Given my current obsession with understanding everything I can about how cloud computing is beginning to look, feel and behave like a variety of other complex adaptive systems, I’ve started paying close attention to the widespread practice (outside of IT, it seems) of systems thinking.
Defined in Wikipedia as “the process of understanding how things influence one another within a whole,” systems thinking represents a modeling, analysis and design discipline that carefully explores “macro” aspects of highly interdependent systems. Systems thinking is heavily utilized in such fields as the social sciences, organizational dynamics, and industrial engineering to evaluate, model, and/or design how systems are composed and how they behave.

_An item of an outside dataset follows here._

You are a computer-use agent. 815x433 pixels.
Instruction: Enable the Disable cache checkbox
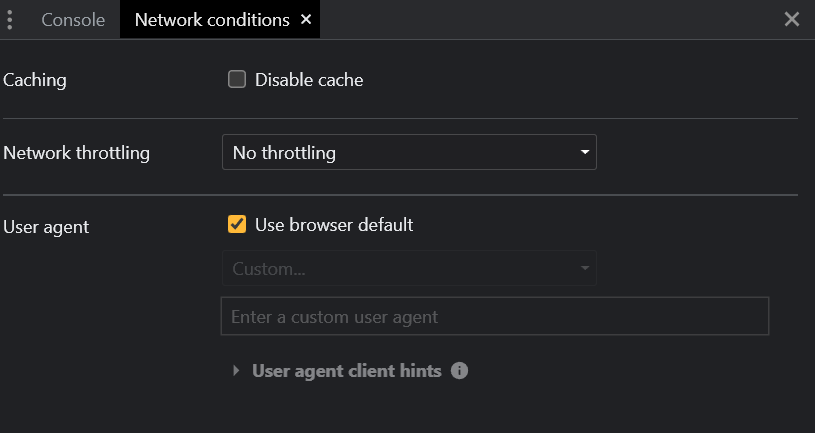coord(237,80)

Systems thinking is difficult for those that have been educated to always apply reductionist thinking to problem solving. The idea in systems thinking is not to drill down to a root cause or a fundamental principle, but instead to continuously expand your knowledge about the system as a whole.
The problem of cloud boundaries
It’s one of the fascinating questions that faces anyone trying to model a system: What are the system’s boundaries? When everything is so highly interdependent (economies are linked to governments are linked to societies are linked to individual people, etc), how do you know where to start modeling, and where to stop?

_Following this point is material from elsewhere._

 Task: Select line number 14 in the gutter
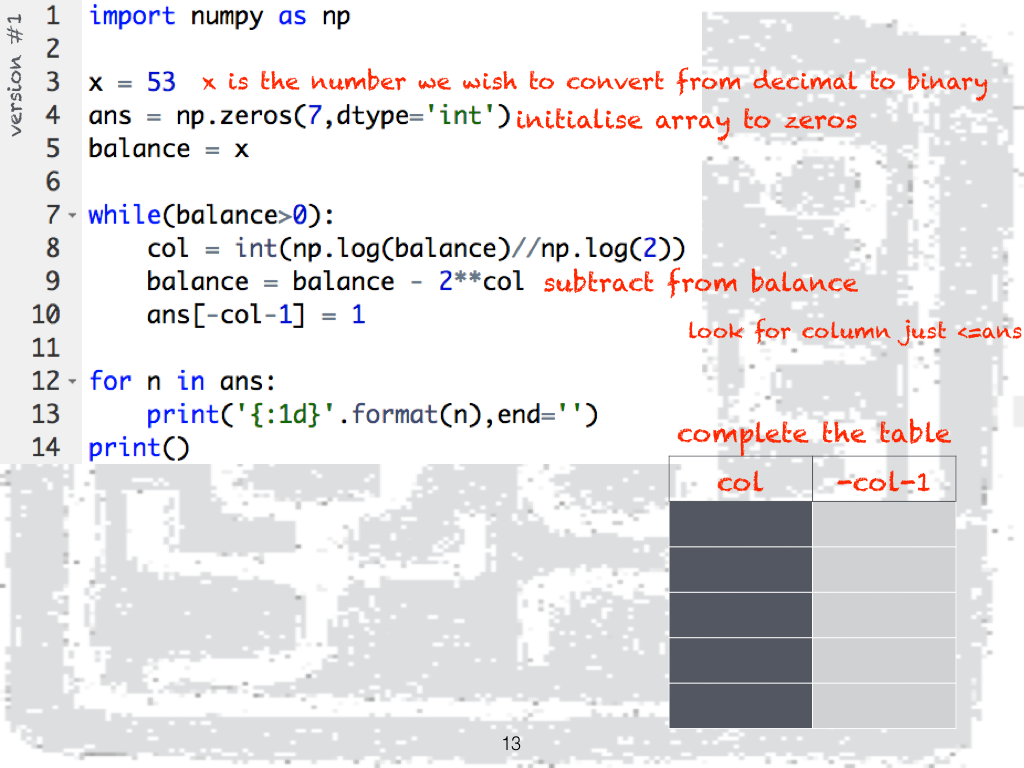click(45, 447)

In her classic book on systems thinking, the late Donella H. Meadows articulated brilliantly the challenge that “systems thinkers” are faced when scoping the problem they need to address:
“The lesson of boundaries is hard even for systems thinkers to get. There is no single, legitimate boundary to draw around a system. We have to invent boundaries for clarity and sanity; and boundaries can produce problems when we forget that we’ve artificially created them…
…There are no separate systems. The world is a continuum. Where to draw a boundary around a system depends on the purpose of the discussion—the questions we want to ask.”
She goes on to say:
“The right boundary for thinking about a problem rarely coincides with the boundary of an academic discipline, or with a political boundary. Rivers make handy borders between countries, but the worst possible borders for managing the quantity and quality of the water. Air is worse than water in its insistence on crossing political borders. National boundaries mean nothing when it comes to ozone depletion in the stratosphere, or greenhouse gases in the atmosphere, or ocean dumping.”

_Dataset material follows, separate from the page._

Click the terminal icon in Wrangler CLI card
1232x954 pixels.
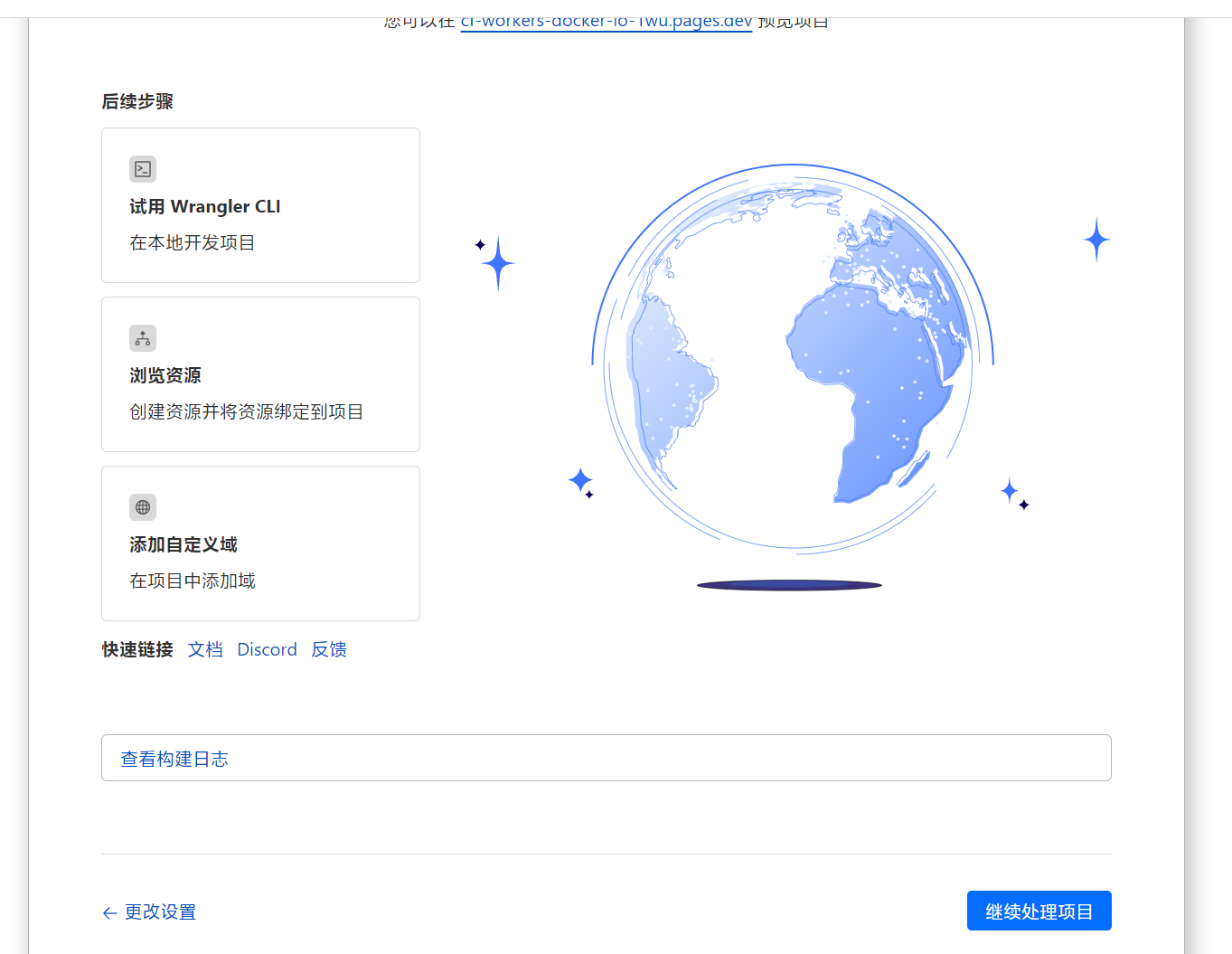tap(143, 169)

This, I think, is a critical observation for people building large scale cloud-computing applications and services that integrate with other applications and services in the cloud. Understanding where the boundaries of source code and data models lie is relatively straightforward, but understanding the boundaries of operations — monitoring, compliance, decision making, liability and so on in cloud-based applications — is not so straightforward.
The nature of cloud systems boundaries
In fact, I would argue that the nature of cloud-systems boundaries will themselves be highly dynamic, in part because of the comings and goings of technologies and services (not to mention politics, economics, and so on). However, it is also true that it will take time to discover the full extent of those systems for each application or service you operate, as everything is so interconnected.
This is different from what we experienced with so-called “traditional IT”, as we could typically maintain control of all but a few elements of our application systems, and the applications were generally quite isolated. We strived for stability, and that included stable boundaries. It is clear to me that this is becoming increasingly impossible.
There is also an interesting corollary to the problem of boundaries that must be considered when planning any application or service that might be consumed by outside parties. If you do not necessarily know which third-party services affect your “system”, it stands to reason that you also do not know which external systems or applications your offering affects.
In other words, how do you know the application systems that you may ultimately impact if anyone can consume your service at any time? Are you making it easy for them to design “around” you for their own resilience?
They key is transparency
All of this leads me to what I think is the key conclusion that has to be reached about the future architecture of our shared cloud computing “system”: transparency is essential. Without a steady stream of feedback data from whatever sources we determine — over time — have a significant impact on the operation of our applications, we are doomed to be unable to properly find the right “boundaries” for those applications.
Information about the functioning state of infrastructure (like compute nodes and networks), services (like data stores and platform services) or even other applications (like SaaS or your partners’ applications) will be critical to evolving the automation that successfully enables resiliency. And, as I noted in my keynote at last month’s excellent Gluecon in Colorado, one key goal in these systems is resiliency.
Will such transparency happen? I believe it already is. Just this week, Amazon Web Services announced a method for downloading billing information for their services. At one point in time, it was postulated that Amazon would never do this. However, customers have spoken, and the need to access real time costs of Amazon’s services programmatically has forced transparency.
Regardless, it is important to start thinking about your applications and services in the cloud as systems, not just stand-alone components. The challenge before you is to determine what the boundaries of those systems are, and how to design, build and operate your software to thrive within those boundaries.